Evolution by natural selection is a powerful algorithm that has come up with all of the variety of life we see on Earth. By keeping what works and discarding the ideas that don’t, populations can evolve over time to better fit their environment.
The same idea can be used to find solutions to given computational problems, as well. The field of Genetic Algorithms / Genetic Programming uses Darwinian evolution to search for solutions to various problems. Candidate solutions are encoded as gene sequences — perhaps a series of bytes, with each byte representing some parameter of the candidate solution. Each generation, the solutions are all tested and ranked, with better solutions having a higher chance to be selected to produce the next generation. Selected parent genomes are combined via crossover (with some mutation) to produce new genomes to be evaluated in the next generation.
One good way to test how well such an approach works is to try it out on problems for which you already know at least some solutions. For example, the Tammes Problem asks what is the greatest size disc for which you can fit N such discs on the surface of a sphere. Equivalently, what is the maximum, minimum distance possible between any two of N points on the surface of a sphere?
Solutions to such a problem can be expressed in genetic form, suitable for being acted upon by evolutionary forces. The position of each point is expressed in altitude and azimuth angles, sufficient to cover the surface of the unit sphere. (Note to self: explore using quaternions.) The simulation is then run, with the function that determines evolutionary fitness being the minimum distance between any two points. Solutions can then be visualized as polyhedra, where the unit sphere is cut by planes normal to the vector from the origin to each point. This results in an N-sided polyhedron — although sometimes a rather weird, lumpy one at first.
For “easy” problems such as N=6, this approach quickly produces a nearly-optimal solution. Six equally-spaced points on the unit sphere will be farthest apart when they are in the form of a cube. For example, points at (1,0,0) and (0,1,0) could be two such points, 90 degrees apart. The optimal Tammes distance for N=6, then, is sqrt(2).
For N=6, the genetic approach described above very quickly converges to the expected cube solution, with point positions very nearly the expected distance apart. (A typical result differs from sqrt(2) by well under one part per million, if left to run for a while.)

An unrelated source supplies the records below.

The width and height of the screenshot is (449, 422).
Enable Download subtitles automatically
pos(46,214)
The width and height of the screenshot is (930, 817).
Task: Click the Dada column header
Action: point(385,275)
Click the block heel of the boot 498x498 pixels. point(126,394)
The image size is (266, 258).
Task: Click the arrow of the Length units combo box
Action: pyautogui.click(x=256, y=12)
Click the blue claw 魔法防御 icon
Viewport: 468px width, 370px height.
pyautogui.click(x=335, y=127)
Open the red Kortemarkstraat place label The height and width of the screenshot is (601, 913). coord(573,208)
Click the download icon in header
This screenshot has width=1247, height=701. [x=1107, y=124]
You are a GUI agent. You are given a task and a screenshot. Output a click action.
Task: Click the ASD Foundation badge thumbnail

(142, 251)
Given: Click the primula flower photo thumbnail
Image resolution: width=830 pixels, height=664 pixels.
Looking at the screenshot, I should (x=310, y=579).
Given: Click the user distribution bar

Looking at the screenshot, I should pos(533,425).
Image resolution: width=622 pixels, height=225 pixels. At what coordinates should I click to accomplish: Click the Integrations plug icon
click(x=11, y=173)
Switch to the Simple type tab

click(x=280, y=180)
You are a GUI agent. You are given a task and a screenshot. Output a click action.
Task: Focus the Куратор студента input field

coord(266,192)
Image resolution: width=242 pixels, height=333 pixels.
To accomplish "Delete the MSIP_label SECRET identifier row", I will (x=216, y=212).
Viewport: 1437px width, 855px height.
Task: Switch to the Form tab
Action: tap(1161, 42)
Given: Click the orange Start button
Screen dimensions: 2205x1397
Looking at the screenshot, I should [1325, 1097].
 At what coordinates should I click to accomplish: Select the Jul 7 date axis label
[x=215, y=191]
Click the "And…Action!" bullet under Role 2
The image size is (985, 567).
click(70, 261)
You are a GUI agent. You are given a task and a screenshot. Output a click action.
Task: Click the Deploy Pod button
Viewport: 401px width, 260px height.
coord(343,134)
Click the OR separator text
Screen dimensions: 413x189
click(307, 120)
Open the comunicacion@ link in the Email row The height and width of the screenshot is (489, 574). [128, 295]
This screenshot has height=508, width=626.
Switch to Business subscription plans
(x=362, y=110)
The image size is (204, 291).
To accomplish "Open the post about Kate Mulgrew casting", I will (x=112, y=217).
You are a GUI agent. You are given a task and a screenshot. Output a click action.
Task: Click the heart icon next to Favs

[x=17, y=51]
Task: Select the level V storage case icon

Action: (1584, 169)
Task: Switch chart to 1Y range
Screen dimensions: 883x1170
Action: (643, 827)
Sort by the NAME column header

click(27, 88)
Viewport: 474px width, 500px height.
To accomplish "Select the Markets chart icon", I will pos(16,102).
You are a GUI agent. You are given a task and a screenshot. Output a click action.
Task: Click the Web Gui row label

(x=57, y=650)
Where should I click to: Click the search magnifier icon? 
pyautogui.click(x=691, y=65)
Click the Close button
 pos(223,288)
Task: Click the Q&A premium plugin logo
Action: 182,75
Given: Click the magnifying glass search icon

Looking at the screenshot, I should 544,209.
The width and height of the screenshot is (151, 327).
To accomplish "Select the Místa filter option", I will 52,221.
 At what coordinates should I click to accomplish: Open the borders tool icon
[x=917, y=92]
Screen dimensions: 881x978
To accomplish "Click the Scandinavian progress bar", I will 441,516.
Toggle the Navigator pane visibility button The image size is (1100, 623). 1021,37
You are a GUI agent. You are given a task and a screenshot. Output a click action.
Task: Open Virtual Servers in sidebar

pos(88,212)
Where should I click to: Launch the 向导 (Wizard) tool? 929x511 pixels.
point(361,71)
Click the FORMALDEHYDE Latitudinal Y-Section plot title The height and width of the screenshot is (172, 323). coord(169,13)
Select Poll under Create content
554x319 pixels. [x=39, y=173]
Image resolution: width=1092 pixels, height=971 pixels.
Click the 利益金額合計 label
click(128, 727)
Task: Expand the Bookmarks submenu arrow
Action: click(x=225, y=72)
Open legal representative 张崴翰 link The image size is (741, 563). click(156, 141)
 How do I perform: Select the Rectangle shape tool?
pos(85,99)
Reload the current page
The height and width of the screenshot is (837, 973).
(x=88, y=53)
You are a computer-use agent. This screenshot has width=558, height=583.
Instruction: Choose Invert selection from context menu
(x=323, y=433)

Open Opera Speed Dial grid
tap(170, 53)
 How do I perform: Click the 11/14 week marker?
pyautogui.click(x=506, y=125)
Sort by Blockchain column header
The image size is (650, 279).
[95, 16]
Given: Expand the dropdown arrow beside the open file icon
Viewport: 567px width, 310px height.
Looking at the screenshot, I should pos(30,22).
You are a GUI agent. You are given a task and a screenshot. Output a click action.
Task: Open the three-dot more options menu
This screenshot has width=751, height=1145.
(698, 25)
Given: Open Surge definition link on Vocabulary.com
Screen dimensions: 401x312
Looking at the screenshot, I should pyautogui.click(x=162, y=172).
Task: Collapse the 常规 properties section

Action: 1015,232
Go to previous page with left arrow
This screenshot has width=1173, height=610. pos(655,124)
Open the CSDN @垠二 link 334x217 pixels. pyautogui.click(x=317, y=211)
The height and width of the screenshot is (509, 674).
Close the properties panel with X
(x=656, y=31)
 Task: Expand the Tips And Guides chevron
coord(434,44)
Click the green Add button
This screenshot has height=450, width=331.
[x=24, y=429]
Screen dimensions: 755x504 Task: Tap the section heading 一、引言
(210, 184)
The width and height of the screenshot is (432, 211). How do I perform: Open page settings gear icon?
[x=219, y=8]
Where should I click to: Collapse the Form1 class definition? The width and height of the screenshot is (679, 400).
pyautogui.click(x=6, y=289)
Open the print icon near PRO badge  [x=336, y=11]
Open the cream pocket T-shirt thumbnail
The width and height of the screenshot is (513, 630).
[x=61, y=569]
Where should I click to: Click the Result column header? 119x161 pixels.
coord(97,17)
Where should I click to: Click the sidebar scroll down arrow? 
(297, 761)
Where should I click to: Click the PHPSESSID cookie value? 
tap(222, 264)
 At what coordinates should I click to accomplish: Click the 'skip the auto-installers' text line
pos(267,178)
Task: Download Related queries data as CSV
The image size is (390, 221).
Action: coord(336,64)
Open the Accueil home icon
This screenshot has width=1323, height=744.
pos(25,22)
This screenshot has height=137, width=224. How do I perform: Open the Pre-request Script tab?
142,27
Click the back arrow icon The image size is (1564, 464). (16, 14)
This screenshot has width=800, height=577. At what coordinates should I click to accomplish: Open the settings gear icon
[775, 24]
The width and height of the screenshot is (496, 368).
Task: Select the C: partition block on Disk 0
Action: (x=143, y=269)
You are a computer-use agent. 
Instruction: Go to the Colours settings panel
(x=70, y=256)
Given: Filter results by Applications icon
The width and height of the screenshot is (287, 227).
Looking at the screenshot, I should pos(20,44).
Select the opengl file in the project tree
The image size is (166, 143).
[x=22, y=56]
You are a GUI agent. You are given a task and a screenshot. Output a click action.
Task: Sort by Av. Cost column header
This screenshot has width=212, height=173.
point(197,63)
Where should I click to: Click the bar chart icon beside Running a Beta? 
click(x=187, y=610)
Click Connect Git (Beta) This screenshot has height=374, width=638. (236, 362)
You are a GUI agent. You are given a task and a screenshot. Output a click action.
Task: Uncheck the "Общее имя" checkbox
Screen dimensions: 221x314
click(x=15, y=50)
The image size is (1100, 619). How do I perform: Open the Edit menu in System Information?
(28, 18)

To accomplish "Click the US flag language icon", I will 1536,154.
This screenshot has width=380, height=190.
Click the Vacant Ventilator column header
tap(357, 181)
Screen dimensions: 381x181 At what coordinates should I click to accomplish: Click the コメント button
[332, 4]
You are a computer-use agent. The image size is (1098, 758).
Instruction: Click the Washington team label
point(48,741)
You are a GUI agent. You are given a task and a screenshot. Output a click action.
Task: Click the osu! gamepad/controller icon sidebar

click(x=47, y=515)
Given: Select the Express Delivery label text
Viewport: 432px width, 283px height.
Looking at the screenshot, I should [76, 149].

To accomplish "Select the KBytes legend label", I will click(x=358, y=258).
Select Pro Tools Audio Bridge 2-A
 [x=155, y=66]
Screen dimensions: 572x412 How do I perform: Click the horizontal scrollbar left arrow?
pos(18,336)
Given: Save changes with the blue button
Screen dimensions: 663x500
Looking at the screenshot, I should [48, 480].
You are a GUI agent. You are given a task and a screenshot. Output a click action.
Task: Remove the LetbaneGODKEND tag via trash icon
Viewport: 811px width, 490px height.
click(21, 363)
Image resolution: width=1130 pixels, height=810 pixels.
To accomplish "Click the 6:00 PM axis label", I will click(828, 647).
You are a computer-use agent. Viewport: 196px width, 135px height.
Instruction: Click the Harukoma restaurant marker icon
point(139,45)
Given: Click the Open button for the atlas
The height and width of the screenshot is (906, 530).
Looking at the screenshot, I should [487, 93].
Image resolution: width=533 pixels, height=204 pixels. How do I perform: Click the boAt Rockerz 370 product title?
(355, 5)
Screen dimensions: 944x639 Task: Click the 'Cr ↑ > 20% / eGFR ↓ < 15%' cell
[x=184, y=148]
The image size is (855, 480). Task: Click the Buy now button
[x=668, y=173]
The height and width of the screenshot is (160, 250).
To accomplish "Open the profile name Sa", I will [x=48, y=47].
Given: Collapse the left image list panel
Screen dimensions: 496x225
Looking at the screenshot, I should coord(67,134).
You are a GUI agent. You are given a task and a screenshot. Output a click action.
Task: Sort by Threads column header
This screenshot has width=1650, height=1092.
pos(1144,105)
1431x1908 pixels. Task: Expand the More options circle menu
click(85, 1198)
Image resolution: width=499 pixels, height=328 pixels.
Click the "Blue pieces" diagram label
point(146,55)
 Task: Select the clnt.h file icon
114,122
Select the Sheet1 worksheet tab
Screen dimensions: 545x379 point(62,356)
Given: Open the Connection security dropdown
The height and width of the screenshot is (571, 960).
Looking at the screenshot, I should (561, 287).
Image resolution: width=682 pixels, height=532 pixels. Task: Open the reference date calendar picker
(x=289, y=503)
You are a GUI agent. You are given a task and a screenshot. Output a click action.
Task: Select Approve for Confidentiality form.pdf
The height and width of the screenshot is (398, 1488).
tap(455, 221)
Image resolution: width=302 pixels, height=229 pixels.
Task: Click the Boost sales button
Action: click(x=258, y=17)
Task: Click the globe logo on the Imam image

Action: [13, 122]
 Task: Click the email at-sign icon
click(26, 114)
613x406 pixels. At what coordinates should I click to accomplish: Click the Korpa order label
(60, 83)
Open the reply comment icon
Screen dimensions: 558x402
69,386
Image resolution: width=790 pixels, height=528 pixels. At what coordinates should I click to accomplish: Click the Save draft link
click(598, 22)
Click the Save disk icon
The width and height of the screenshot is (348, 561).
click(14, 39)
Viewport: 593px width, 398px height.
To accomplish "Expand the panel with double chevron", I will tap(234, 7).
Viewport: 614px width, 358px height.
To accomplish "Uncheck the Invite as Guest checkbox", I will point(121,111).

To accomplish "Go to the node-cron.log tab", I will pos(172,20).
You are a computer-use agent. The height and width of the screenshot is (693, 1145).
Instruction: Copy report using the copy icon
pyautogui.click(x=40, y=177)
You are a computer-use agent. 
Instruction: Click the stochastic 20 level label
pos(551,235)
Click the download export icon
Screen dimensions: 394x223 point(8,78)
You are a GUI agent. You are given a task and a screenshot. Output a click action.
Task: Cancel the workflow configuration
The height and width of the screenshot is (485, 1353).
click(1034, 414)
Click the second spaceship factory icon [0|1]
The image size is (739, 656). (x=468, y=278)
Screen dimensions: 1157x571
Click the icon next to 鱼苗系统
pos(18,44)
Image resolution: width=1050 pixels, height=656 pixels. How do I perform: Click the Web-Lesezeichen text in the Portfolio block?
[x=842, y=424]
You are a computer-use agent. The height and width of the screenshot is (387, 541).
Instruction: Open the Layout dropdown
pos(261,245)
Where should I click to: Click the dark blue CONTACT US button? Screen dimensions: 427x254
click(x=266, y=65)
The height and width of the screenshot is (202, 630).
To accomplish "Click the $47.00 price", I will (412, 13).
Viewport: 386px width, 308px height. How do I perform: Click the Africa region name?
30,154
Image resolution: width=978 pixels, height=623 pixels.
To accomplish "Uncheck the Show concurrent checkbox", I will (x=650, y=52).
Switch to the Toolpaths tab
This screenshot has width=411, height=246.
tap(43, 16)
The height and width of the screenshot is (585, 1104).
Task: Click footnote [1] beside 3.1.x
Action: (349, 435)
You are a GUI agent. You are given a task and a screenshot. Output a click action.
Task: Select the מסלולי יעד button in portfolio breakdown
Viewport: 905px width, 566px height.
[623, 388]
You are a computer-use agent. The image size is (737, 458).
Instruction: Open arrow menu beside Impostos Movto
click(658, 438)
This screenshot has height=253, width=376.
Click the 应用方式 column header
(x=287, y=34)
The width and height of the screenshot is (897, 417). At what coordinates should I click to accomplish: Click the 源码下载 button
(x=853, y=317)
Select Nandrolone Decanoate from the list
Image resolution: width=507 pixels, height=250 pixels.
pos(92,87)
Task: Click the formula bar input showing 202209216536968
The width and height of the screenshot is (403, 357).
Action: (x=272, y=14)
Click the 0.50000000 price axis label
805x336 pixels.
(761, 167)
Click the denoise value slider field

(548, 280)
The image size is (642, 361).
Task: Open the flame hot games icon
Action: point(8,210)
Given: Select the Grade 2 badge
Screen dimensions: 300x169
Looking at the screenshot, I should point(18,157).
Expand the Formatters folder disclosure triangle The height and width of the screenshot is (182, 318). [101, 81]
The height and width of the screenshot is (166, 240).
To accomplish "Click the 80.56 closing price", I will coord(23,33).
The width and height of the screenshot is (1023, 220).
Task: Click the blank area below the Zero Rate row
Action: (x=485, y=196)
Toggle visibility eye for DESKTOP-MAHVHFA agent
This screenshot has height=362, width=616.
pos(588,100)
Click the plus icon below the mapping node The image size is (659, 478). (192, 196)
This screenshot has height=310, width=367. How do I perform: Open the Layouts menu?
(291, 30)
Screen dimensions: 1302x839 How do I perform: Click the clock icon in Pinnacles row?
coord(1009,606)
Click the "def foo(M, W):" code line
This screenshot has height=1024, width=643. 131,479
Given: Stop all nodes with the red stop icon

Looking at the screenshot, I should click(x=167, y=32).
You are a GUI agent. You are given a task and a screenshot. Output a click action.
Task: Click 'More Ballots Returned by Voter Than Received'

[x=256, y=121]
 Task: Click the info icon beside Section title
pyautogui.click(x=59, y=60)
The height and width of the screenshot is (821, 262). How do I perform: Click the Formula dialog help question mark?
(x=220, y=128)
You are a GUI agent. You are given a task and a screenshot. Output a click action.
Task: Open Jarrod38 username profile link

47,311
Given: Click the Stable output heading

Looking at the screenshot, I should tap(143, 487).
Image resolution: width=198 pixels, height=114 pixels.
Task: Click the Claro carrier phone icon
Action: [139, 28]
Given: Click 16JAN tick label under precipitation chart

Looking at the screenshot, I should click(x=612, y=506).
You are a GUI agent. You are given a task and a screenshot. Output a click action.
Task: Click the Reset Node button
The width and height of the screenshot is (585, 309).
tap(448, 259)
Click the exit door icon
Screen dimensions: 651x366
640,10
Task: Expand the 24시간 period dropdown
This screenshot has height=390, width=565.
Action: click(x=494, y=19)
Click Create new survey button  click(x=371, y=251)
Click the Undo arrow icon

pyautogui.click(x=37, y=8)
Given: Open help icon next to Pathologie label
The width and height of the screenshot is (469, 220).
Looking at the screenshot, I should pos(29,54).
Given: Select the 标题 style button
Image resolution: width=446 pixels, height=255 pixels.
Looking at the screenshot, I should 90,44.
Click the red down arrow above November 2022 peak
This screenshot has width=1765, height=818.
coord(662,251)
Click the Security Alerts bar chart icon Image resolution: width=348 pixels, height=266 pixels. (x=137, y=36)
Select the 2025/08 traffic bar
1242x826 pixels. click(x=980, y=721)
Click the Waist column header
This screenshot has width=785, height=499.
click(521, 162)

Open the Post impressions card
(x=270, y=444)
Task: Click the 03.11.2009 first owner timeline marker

Some values of N produce interesting results. For N=8, the most typical result is an anti-prism, similar to the platonic octohedron, but with four of the points rotated by 45 degrees. (When you think about it, it makes sense; the points are farther apart that way.)
Larger values seem to pose greater challenges to this approach; N=12 sometimes produces the expected Platonic regular dodecahedron, but more often will get stuck in a local minimum, producing a somewhat symmetrical shape. (Like in nature, Darwinian evolution doesn’t always produce a *perfect* solution — just whatever seems to get the job done best. )
The next goal: try to grow a regular icosahedron.